Work through the entries below and report how many lines include "computer". The number alone is the answer.

>>>>>

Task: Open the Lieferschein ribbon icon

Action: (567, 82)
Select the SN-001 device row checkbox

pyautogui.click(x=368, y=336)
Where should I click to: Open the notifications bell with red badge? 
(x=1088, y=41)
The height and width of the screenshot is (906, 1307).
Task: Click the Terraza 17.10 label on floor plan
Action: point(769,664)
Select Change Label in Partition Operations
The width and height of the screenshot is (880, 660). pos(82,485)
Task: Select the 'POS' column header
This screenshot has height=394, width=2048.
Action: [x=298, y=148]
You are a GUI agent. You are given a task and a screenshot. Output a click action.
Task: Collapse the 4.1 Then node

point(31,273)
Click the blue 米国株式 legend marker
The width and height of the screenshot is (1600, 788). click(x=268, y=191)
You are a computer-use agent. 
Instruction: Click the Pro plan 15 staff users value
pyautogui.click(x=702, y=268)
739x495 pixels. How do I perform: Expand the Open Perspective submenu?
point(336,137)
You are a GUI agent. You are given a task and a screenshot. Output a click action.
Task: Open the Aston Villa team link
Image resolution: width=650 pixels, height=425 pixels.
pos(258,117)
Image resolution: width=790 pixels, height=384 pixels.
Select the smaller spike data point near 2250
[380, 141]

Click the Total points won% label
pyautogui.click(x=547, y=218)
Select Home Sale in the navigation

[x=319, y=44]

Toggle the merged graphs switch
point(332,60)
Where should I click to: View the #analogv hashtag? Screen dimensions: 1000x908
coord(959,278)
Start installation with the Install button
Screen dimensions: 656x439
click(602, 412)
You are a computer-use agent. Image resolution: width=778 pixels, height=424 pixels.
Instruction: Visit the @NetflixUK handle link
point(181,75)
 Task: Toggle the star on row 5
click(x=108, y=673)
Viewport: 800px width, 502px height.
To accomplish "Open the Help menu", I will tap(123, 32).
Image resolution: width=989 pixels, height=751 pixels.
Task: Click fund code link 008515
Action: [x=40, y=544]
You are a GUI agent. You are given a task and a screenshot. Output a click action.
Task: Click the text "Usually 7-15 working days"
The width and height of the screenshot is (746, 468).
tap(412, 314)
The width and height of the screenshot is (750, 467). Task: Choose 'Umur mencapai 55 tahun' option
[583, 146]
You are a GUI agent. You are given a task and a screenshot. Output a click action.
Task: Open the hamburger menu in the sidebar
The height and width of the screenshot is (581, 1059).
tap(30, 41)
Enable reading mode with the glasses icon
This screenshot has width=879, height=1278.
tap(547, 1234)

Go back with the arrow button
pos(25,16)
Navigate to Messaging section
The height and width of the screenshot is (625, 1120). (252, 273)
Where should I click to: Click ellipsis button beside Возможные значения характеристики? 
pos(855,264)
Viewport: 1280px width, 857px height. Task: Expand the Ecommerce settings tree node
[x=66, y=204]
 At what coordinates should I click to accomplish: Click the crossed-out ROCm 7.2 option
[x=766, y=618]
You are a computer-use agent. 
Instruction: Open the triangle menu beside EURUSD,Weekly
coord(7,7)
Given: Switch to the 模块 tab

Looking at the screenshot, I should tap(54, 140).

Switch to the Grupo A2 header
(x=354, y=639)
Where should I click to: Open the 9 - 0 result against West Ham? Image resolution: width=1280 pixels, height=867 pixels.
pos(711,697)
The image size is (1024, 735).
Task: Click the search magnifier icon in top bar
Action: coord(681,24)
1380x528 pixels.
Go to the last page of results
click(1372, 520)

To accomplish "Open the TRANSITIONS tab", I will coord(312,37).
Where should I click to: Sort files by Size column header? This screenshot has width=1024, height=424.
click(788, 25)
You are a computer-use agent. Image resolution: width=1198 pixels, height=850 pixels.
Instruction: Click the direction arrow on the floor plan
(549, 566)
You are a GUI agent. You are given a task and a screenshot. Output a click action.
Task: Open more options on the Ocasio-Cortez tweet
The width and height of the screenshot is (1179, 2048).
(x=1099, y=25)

<<<<<

▶ Output of the exercise
4